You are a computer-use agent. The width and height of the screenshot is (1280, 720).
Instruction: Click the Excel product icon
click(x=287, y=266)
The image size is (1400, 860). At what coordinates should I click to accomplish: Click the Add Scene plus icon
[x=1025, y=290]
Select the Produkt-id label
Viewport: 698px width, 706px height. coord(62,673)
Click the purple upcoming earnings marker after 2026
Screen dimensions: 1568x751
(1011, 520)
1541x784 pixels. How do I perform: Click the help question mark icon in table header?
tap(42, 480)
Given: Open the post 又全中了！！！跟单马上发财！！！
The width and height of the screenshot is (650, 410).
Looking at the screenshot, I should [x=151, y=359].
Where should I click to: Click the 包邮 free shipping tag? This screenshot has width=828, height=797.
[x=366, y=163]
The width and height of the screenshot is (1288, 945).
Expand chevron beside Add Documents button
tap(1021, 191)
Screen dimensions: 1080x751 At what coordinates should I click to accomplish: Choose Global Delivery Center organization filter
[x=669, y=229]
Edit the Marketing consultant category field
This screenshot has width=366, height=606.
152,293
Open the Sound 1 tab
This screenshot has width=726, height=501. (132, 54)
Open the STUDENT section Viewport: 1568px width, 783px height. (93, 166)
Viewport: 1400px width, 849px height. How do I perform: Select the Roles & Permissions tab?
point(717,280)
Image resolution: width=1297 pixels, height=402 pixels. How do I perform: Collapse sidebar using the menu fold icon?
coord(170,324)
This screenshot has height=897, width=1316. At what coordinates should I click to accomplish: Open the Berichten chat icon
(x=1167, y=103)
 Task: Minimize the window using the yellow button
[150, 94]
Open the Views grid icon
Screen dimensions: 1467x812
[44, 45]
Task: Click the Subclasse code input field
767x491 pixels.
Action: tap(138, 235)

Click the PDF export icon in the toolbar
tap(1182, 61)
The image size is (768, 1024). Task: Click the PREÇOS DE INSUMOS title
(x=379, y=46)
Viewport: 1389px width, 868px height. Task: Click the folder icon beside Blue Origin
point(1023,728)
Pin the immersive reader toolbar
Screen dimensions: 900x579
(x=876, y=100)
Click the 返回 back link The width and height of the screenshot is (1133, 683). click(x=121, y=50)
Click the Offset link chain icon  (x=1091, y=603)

════

Copy the records above, from the very first line through the line that contains "[x=366, y=163]", including that line. Keep every character unchanged.

- **Expected answer**
You are a computer-use agent. The width and height of the screenshot is (1280, 720).
Instruction: Click the Excel product icon
click(x=287, y=266)
The image size is (1400, 860). At what coordinates should I click to accomplish: Click the Add Scene plus icon
[x=1025, y=290]
Select the Produkt-id label
Viewport: 698px width, 706px height. coord(62,673)
Click the purple upcoming earnings marker after 2026
Screen dimensions: 1568x751
(1011, 520)
1541x784 pixels. How do I perform: Click the help question mark icon in table header?
tap(42, 480)
Given: Open the post 又全中了！！！跟单马上发财！！！
The width and height of the screenshot is (650, 410).
Looking at the screenshot, I should [x=151, y=359].
Where should I click to: Click the 包邮 free shipping tag? This screenshot has width=828, height=797.
[x=366, y=163]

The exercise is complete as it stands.